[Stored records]
- - -

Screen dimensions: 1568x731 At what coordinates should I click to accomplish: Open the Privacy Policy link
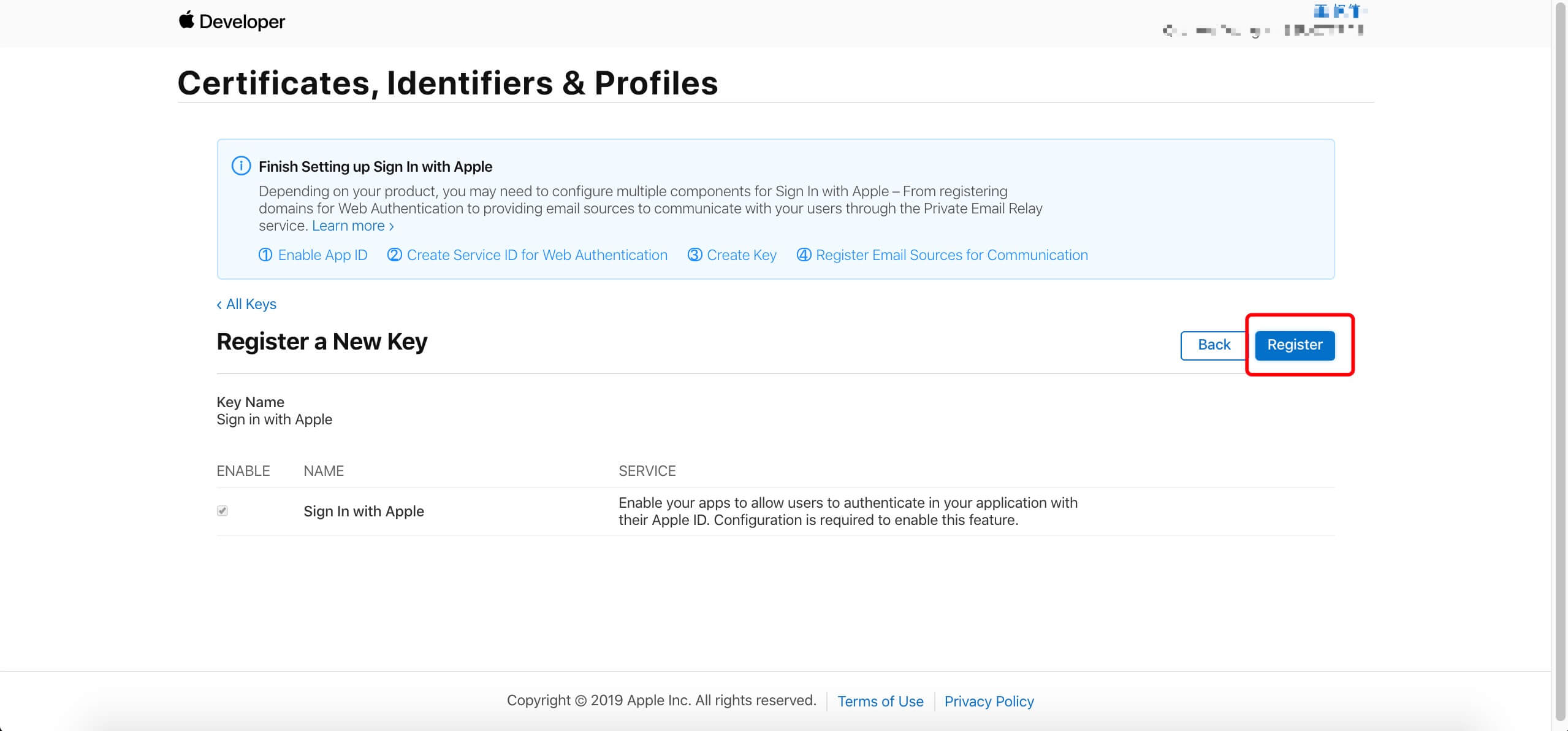pos(989,701)
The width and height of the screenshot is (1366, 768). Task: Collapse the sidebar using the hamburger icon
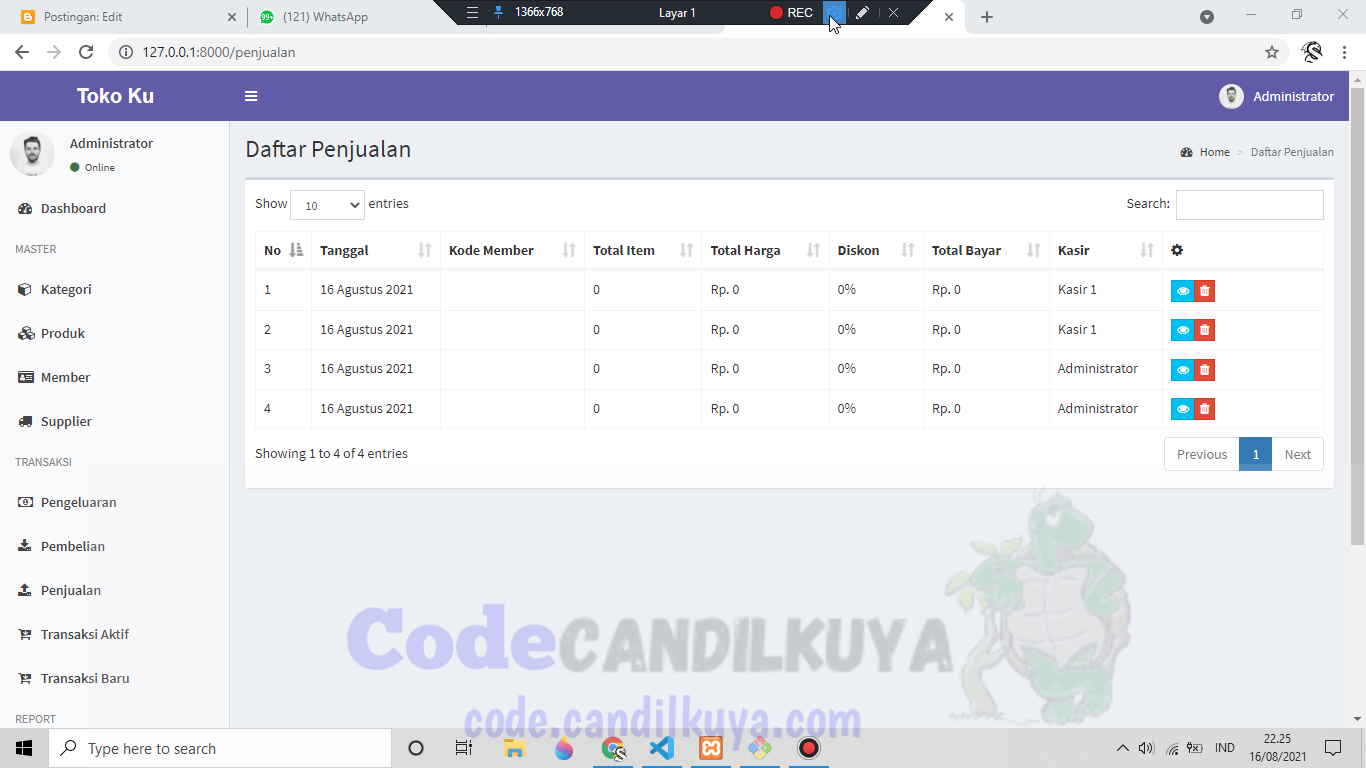[251, 96]
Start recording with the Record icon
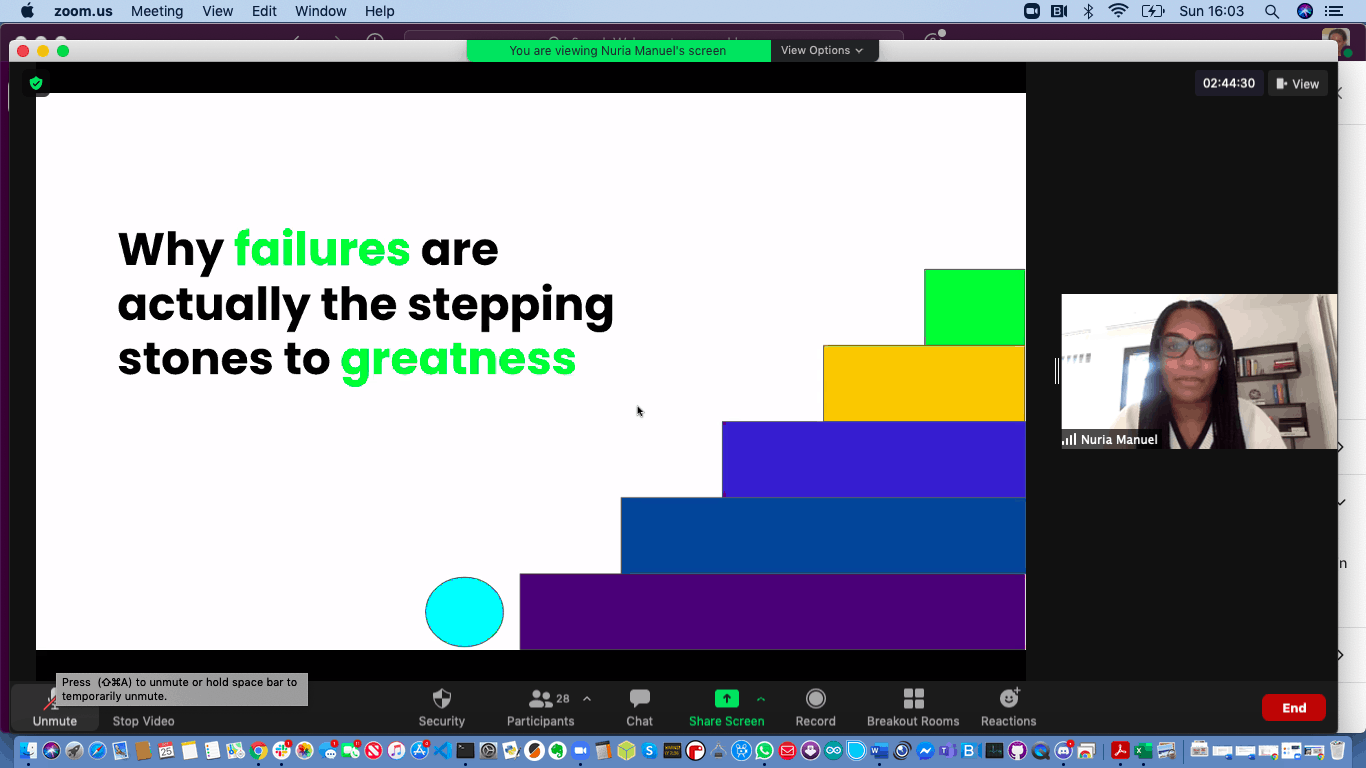Image resolution: width=1366 pixels, height=768 pixels. coord(816,698)
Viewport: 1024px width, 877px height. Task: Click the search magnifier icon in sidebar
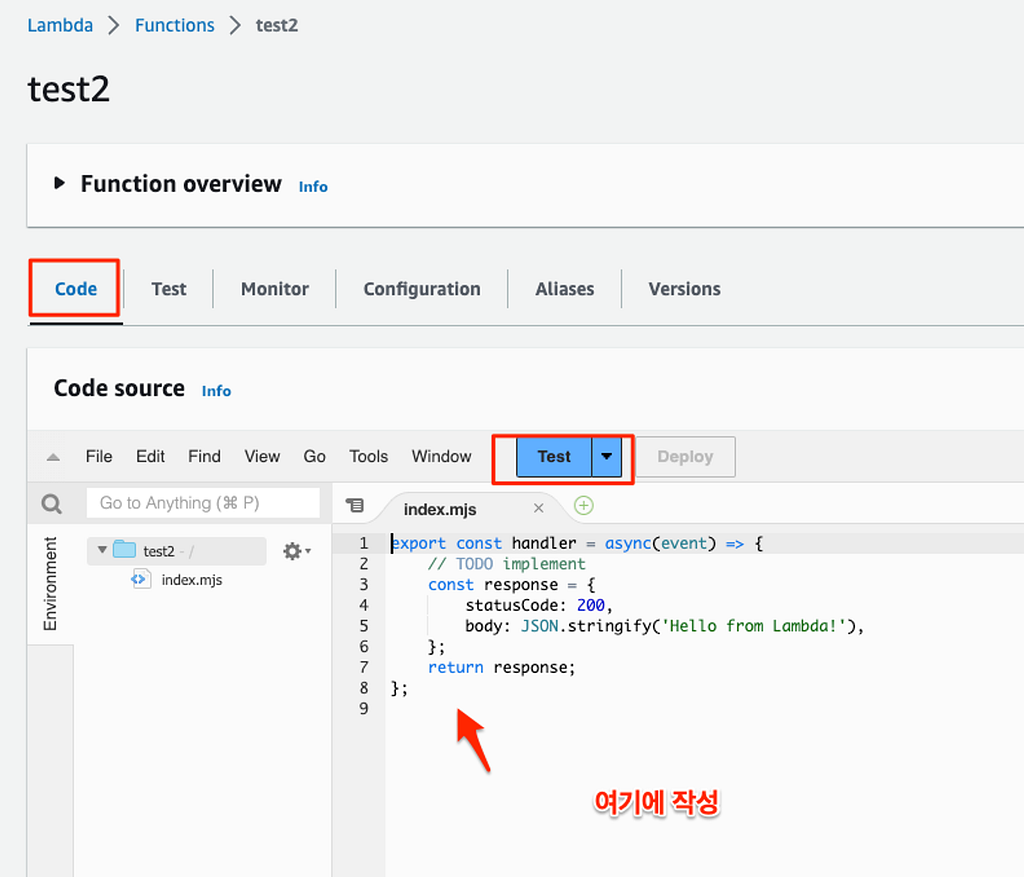(x=52, y=503)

- - -

### WHAT TO DO
Set down, word for word, the line that holds "The width and" and all lines after it to the end of the entries above, but not the pictures.

### EXPECTED ANSWER
The width and height of the screenshot is (1366, 768). Task: Collapse the sidebar using the hamburger icon
[251, 96]
Start recording with the Record icon
Image resolution: width=1366 pixels, height=768 pixels. coord(816,698)
Viewport: 1024px width, 877px height. Task: Click the search magnifier icon in sidebar
(x=52, y=503)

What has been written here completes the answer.